● **Task inputs**
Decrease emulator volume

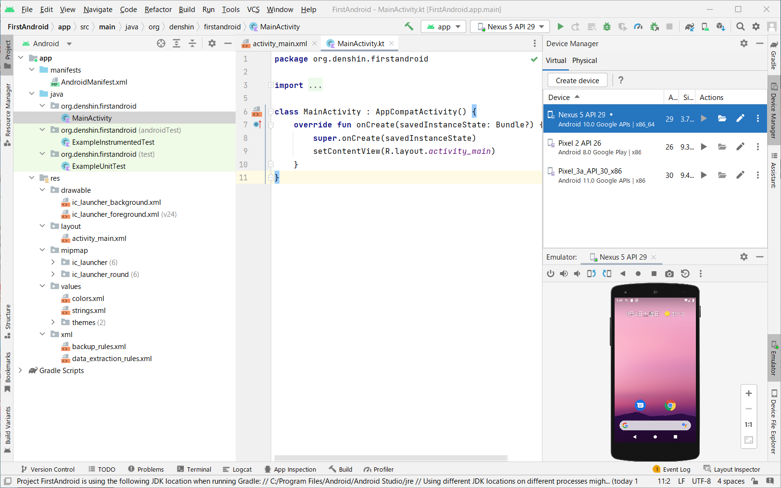(x=577, y=274)
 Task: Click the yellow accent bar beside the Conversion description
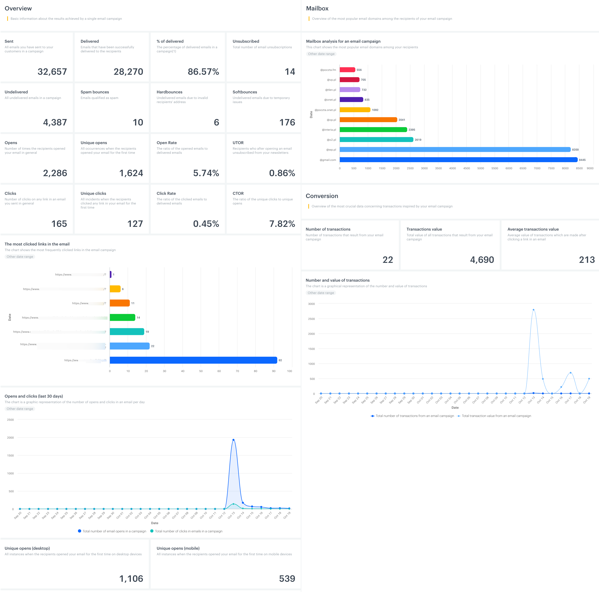[309, 206]
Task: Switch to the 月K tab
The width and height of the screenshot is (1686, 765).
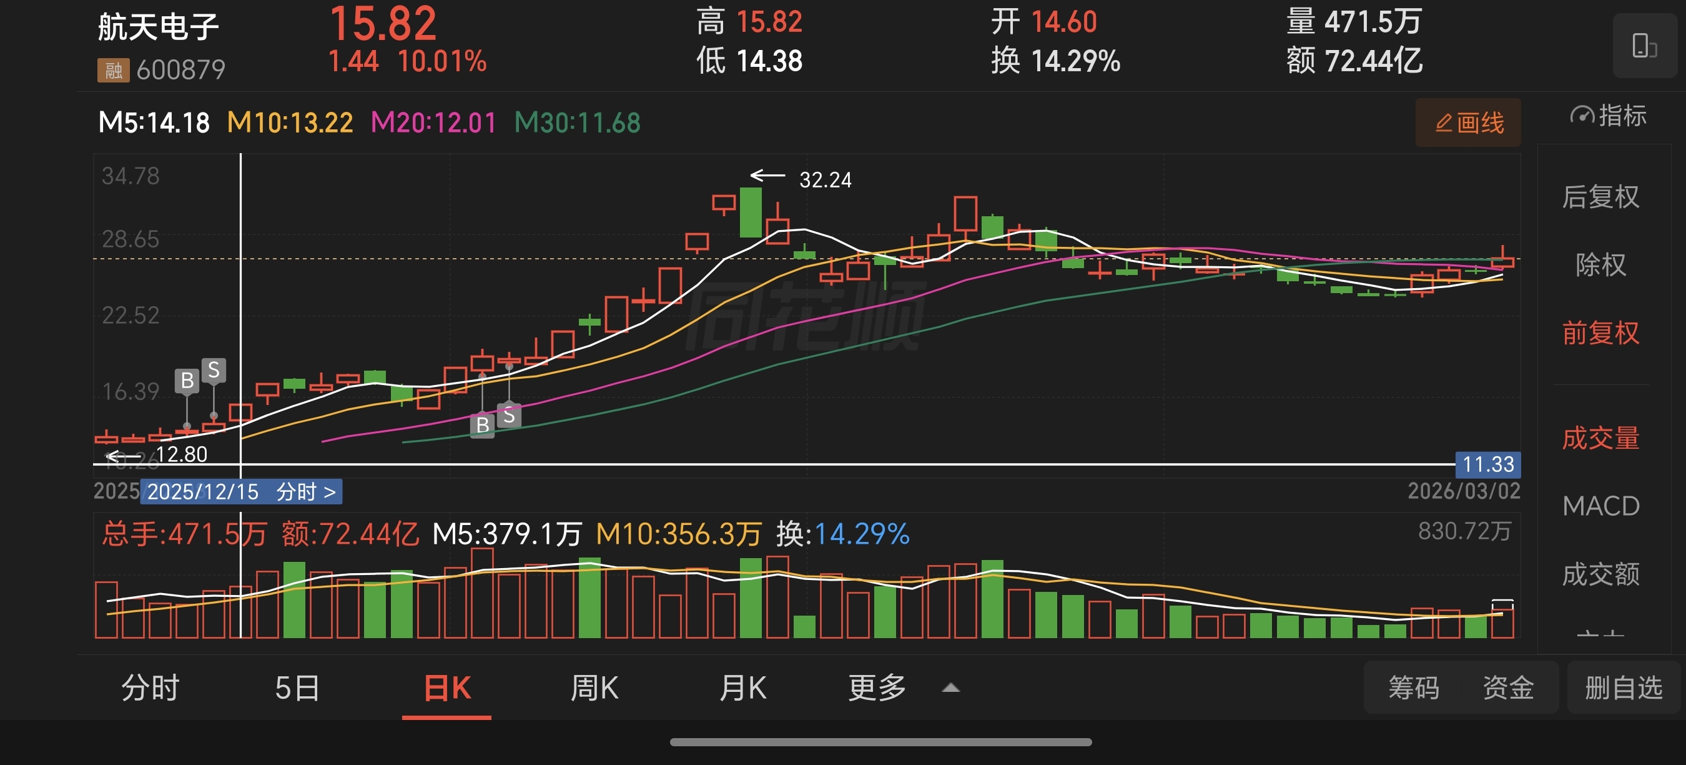Action: click(742, 688)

● **Problem**
Give back the data exactly. Pictures stay out.

● **Written response**
Decrease emulator volume

(x=577, y=274)
 Task: Click the yellow accent bar beside the Conversion description
[309, 206]
Task: Switch to the 月K tab
The width and height of the screenshot is (1686, 765).
Action: click(742, 688)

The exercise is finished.